## Dataset excerpts
************
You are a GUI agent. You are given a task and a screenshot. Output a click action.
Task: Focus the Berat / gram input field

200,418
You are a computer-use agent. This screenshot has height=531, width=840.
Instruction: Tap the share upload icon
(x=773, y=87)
************
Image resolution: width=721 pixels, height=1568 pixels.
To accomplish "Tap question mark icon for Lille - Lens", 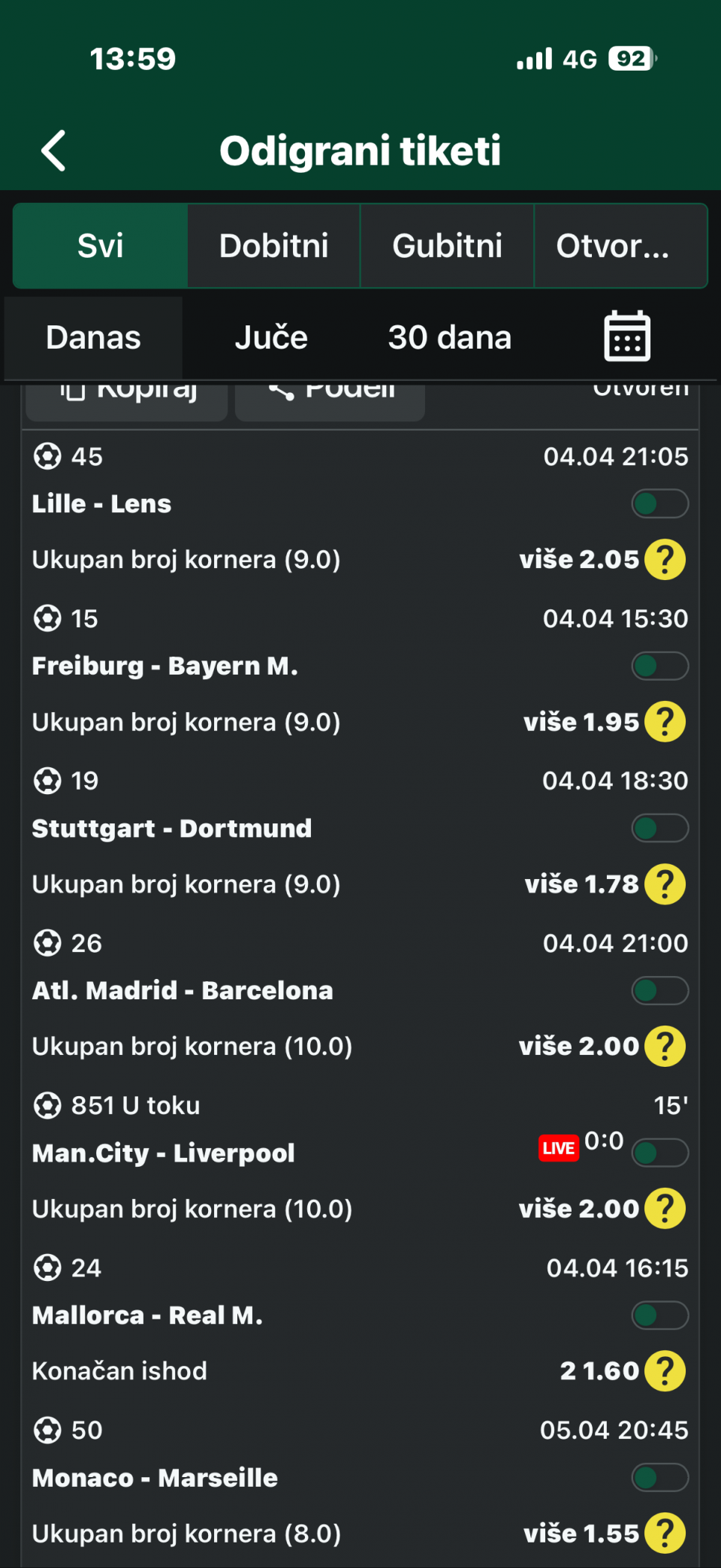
************
## Description of the task
Please change "agent" to "assistant" in the data from the line with "You are a GUI" to the line with "(x=773, y=87)", and give those lines again with nothing else altered.

## Result below
You are a GUI assistant. You are given a task and a screenshot. Output a click action.
Task: Focus the Berat / gram input field

200,418
You are a computer-use assistant. This screenshot has height=531, width=840.
Instruction: Tap the share upload icon
(x=773, y=87)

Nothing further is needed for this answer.